Document:

# First five mods on a 2005 Nissan Altima 3.5 SE



## Dannyboy37 (Jun 1, 2006)

My goal is to achieve better performance, what would your first five mods be from most important to least important? Please help, thanks!


----------



## WATSON1 (Jul 9, 2005)

Intake-Exhaust-Suspension-Headers-Clutch/Flywheel

You'll get a lot af different replies to this question. The list I gave is just an idea. There's really no _big_ HP increase using these, but you'll notice it to the wheels. The suspension will also greatly help handling with the increased performance... Clutch/Flywheel is if you gat the 5MT. If you got the auto, go for the underdrive pully set.


----------



## cdmorenot (Dec 22, 2005)

intake is probably the very first thing you should get when you want performance.. let's just say the best bang for ur buck.. second i would go for pulley.. headers...exhuast...suspension if you want that power for something useful... like cornering.. and def.. most def.. technosquare reflash..


----------



## WATSON1 (Jul 9, 2005)

TechnoSquare is a definate, it just needs to be the last thing you do.


----------



## cdmorenot (Dec 22, 2005)

WATSON1 said:


> TechnoSquare is a definate, it just needs to be the last thing you do.


yeah true.. but why is that is it because they program it according to what you have in the car already ?? 

http://powertec.hostultra.com/main_altima.html

watson i found this thing here.. wat do you think ??


----------



## Dannyboy37 (Jun 1, 2006)

APPRECIATE IT !!


----------



## WATSON1 (Jul 9, 2005)

In a way, it does gather the peak performance out of the mods you have done to your car. I've always heard that you should wait, because if you do it and then install something else, you don't get the full output of the part due to the ECU restricting it. Don't know if it's BS or not, but there's no reason the doubt it...
As for the turbo set up you linked to, it looks OK. I'm not too familiar with turbos, especially for the QR. I did notice there were contradicting statements on the page though. It said in one place the downpipe was 3" and 2.5" was a special order, yet it also said the exact opposite in another section. If you do decide to get it, be sure to ask them about sizing and which statement is accurate...


----------

Task statement: In the thread about first mods for a 2005 Nissan Altima 3.5 SE, what contradiction did WATSON1 notice on the turbo setup page?

Excerpted records:
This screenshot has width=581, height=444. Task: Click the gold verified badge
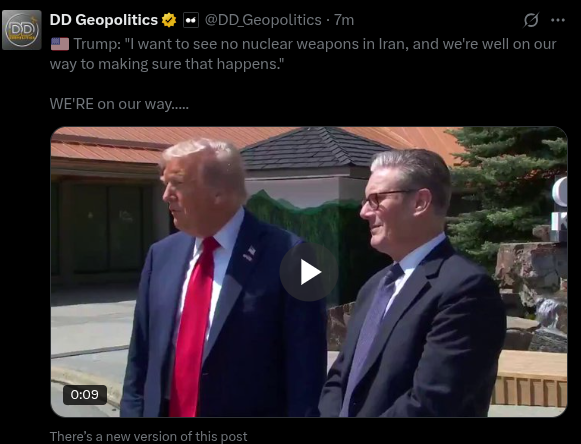click(x=169, y=20)
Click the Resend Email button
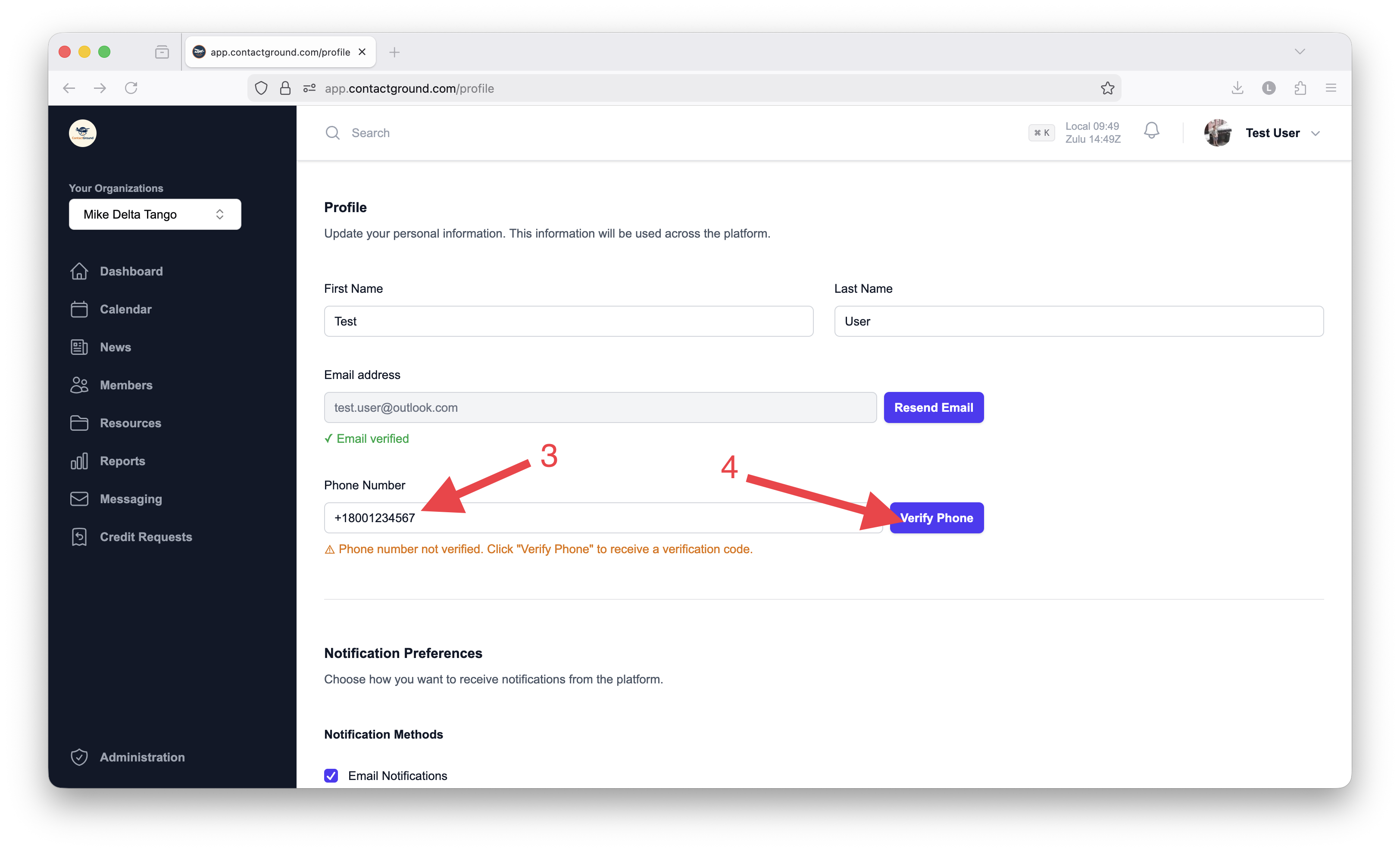Viewport: 1400px width, 852px height. (x=933, y=407)
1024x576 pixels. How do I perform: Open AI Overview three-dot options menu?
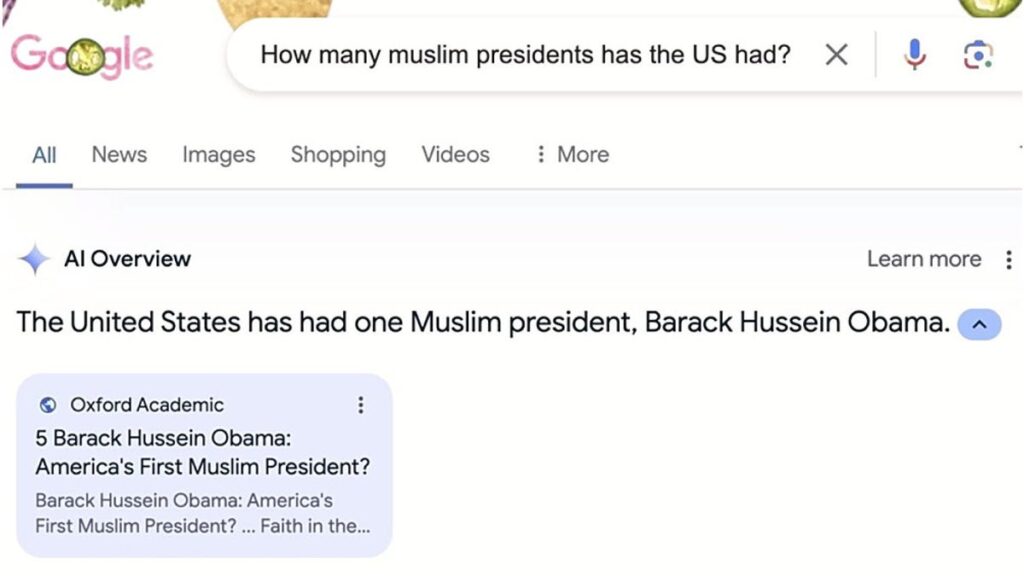tap(1008, 260)
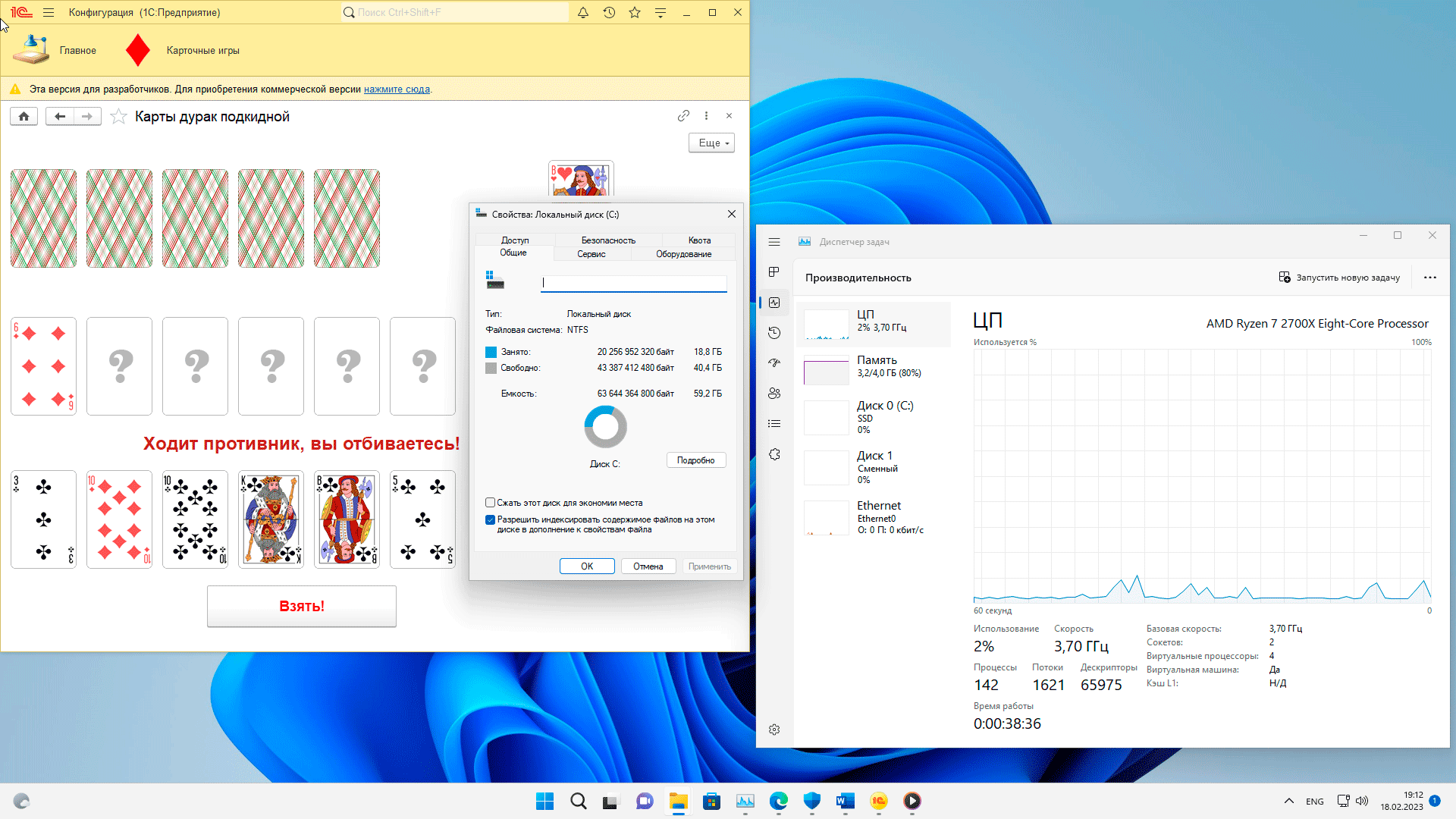Switch to the Безопасность tab
The image size is (1456, 819).
(x=608, y=240)
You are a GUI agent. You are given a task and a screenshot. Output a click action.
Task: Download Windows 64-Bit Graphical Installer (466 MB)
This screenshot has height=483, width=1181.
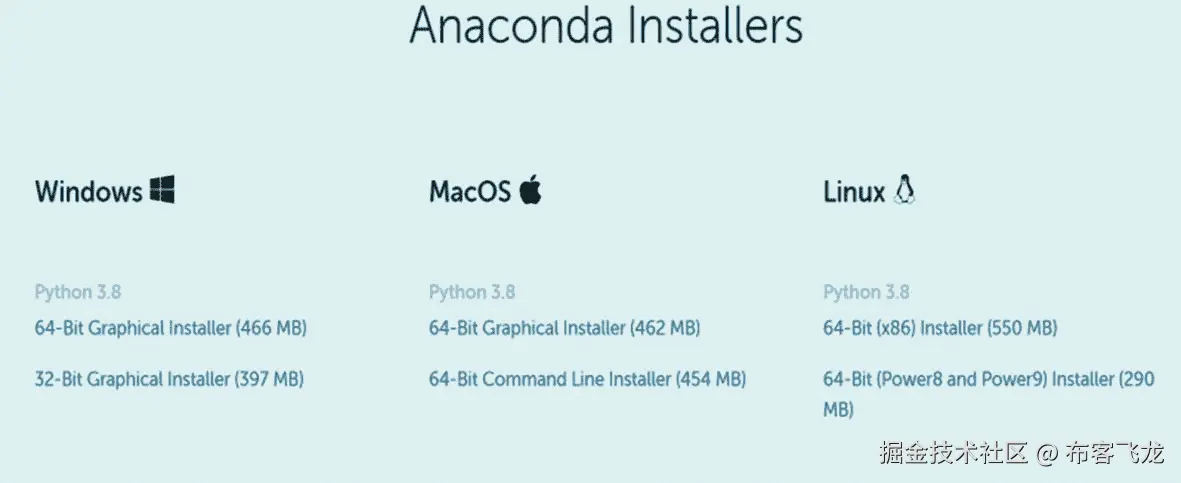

Written response: One place on the page said the downpipe was 3" and 2.5" was a special order, but another section said the exact opposite.